We had no idea that Sprint allowed you to activate the hotspot functionality on a need-to-use basis. They certainly don’t publicize it. Perhaps other readers can chime in with information about their carriers?

Geoff offers up two tricks, both of varying ethical and legal fortitude:

A lot paid wireless systems right don’t check for mac address spoofing. These solutions are moderately evil and you should proceed with caution.

In Europe last summer I ran into a few interesting situations.

1. The airport I was at offered 15 minutes of internet for free. So if I changed my mac address every 15 minutes I could continue to use the internet as long as I needed.

2. Sometimes if your mac address just happens to be the same as someone who is legitimately connected to the network or you wait until they have left the network. The router will think that you are the person who paid for it. There is some pretty simple software you can get to scan a network then change your mac address to that of someone on the network allowing you to connect for free.

While the first one is rather clever we’d steer clear of the second one simply because of the potential problems it could cause for the legitimate customer (you’d be a real jerk if you caused the real customer’s account to get flagged for excessive usage/dual logins because of your MAC spoofing shenanigans).

For more way to connect from the road, hit up the full comment thread here.

Jason Fitzpatrick is a warranty-voiding DIYer who spends his days cracking opening cases and wrestling with code so you don't have to. If it can be modded, optimized, repurposed, or torn apart for fun he's interested (and probably already at the workbench taking it apart). You can follow him on if you'd like.

  • Published 12/2/11

Comments (16)

  1. Clinton

    I just connect with my droid through easy tether. A one time charge of $10 and I can use my Unlimited data anywhere i have cell service, no hotspot needed. (although i have to keep my phone connected with a USB cable… minor drawback for being able to watch netflix, youtube, and doing actual work while driving down the interstate :) (i know i can do all that from my droid BUT, its nicer on my laptop.

  2. Chris

    I have had two phones now over the past few years with Verizon that offer the hotspot feature and have enjoyed using and paying only for the days used as well. I used to have to call customer service to turn it on and then call again to turn it off, but now can do it online directly from the phone. Very simple and works great for weekend trips or longer vacations as well. With my 4G phone, it is quite the feature for what amounts to roughly $1 per day. I must say, I appreciate how easy Verizon is to work with.

  3. Truststanly

    I have a PsP with Wi-Fi but i can use my wireless accept am in my friends cafe only then i can use it curse he gives me his password, i do search and find network close to a hotel even when is at 90 percent i cant use it ………. can some one tell me how to use this Wi-Fi when i find such network.

  4. jerry

    does anyone know a good one-click MAC address switcher?

  5. Anonymous

    Hisa doesn’t seem very concerned about his/her exposure. Letting your computer (or whatever) find a WiFi spot to connect to is just asking for problems – not the least of which could lead to identity theft. Buy hey. Walk on the wild side if that’s your thing.

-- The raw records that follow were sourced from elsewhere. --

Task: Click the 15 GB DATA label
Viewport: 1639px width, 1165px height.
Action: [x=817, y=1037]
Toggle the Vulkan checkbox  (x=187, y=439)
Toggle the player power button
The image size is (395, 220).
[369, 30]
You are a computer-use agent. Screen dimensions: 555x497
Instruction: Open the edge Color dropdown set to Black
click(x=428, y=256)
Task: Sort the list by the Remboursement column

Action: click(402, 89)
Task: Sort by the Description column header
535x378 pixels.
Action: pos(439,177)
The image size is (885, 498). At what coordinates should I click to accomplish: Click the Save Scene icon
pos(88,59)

    Now, as far a Geoff is concerned, I too don’t think it’s very nice or ethical to steal connectivity. But then again, it’s not like he/she is really stealing anything either. Quite frankly, it’s a total sham that any ISP imposes any data capacity limits. And when you get right down to it, not only do data capacity limits violate Constitutional rights but they seem to have been dreamed up exclusively as a tool for various ISP’s to pry a few extra dollars out of the pockets of their customers. Paying per byte to/from the Internet is no different than paying for each spoken word over a telephone. But you still don’t barge in on someone’s phone line. And the only person you hurt when you steal WiFi is the poor dumb bastard paying the bills. Therefore, you might want to re-consider what you’re doing and possibly redirect your hostility towards the real jerks who deserve your hate – the ISP’s!

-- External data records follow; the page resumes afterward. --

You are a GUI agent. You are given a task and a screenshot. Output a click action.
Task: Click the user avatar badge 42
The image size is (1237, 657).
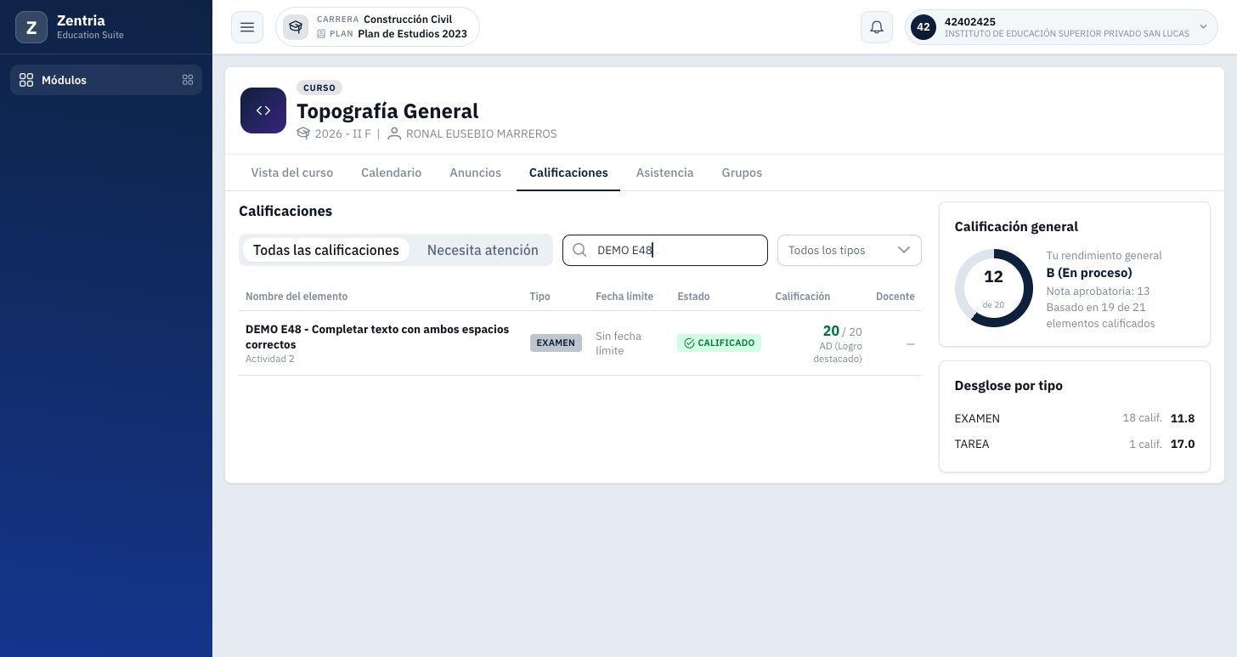(x=924, y=27)
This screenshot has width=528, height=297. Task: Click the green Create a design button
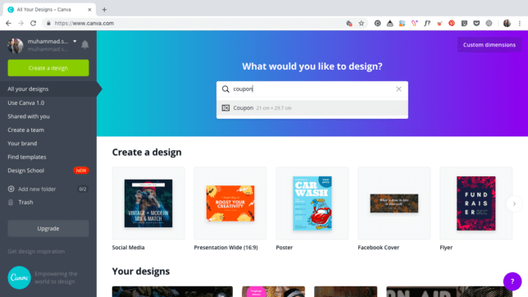tap(48, 68)
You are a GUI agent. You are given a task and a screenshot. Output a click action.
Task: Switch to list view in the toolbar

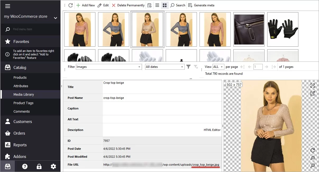157,5
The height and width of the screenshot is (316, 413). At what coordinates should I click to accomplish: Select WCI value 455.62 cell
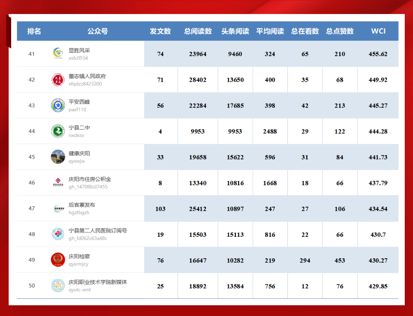tap(378, 54)
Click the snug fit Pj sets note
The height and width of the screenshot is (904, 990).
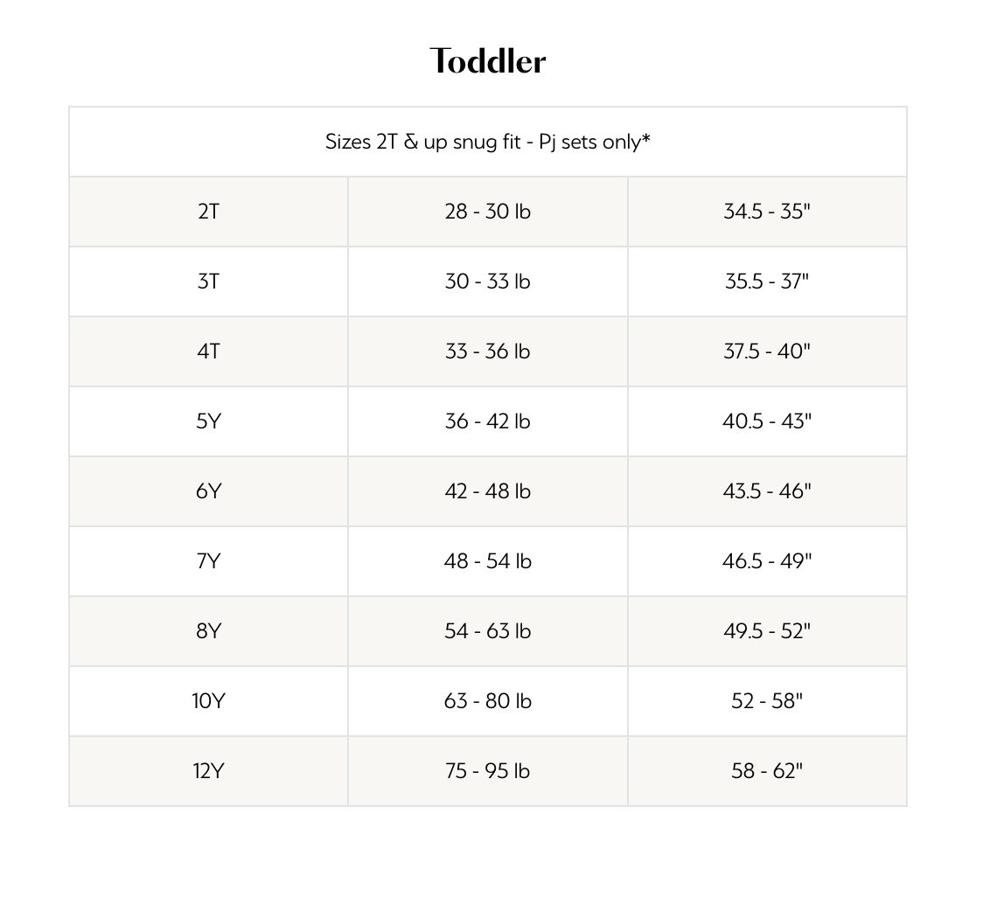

    Lastly, I do want to say this: WAKE UP!!! Learn about SOPA which is currently being considered by the idiots in Congress. If you thought lobbyist groups like the RIAA, MPA or even certain ISP’s were bad before then you’re in for a very rude awakening if this SOPA bill becomes law. SOAP is not law yet and there’s still time to save the Internet the way you know it. But you MUST get involved – NOW!

    Here’s a few links:

  6. rosy

    can i connect my laptop at home with free wifi from my society’s net connection. any suggestions

  7. chris

    there was a program I used to have for xp called wifi radar, that would tell me where the nearest open wifi signals were, haven’t checked to see if there is an updated version or not

  8. Hisa

    I am not concerned about being wide-open on my ipad or phone. I don’t keep my legit personal information such as finances, personal files, etc on either device. Also, I use encryption software for any passwords I do choose to use while on the road and, of course, before travelling anywhere wide-open, I wipe my browsers cache, cookies, etc. It may be walking a little on the wild side, but I tame it up pretty nicely. Also, because they are work devices, along with not having my personal stuff on them, they are listed under my work (yay for work buying and paying for my tech!) and not under my name, social, etc. So in reality, the only thing I am leaving wide-open is the information about my company which is public anyway.

  9. Unknown

    What about public libraries?! They almost always have free WiFi.

  10. Kevin

    For me as an OAP is simple..bring my own dongle (modem) , has it’s own hardware firewall, encryption etc)..also up password protection by enabling virtual keyboard and dual authentication…..all additions to comp are backed up and when I get home these are tiered scanned..only when I am happy is home comp brought up to date..if in any doubt always use Sandboxie
    PS try and stay away from WI-fi hot spots

  11. Kevalin

    @Anonymous: Free Speech is indeed a Constitutional right. There is, however, no provision (or even an updateable indication of one) that those who’ve spent their money creating your ability to access the web must make practicing those rights easier for you by letting you use as much data on their penny as you want. Nor, I suspect, will there ever be, so long as there are bullhorns and town squares available.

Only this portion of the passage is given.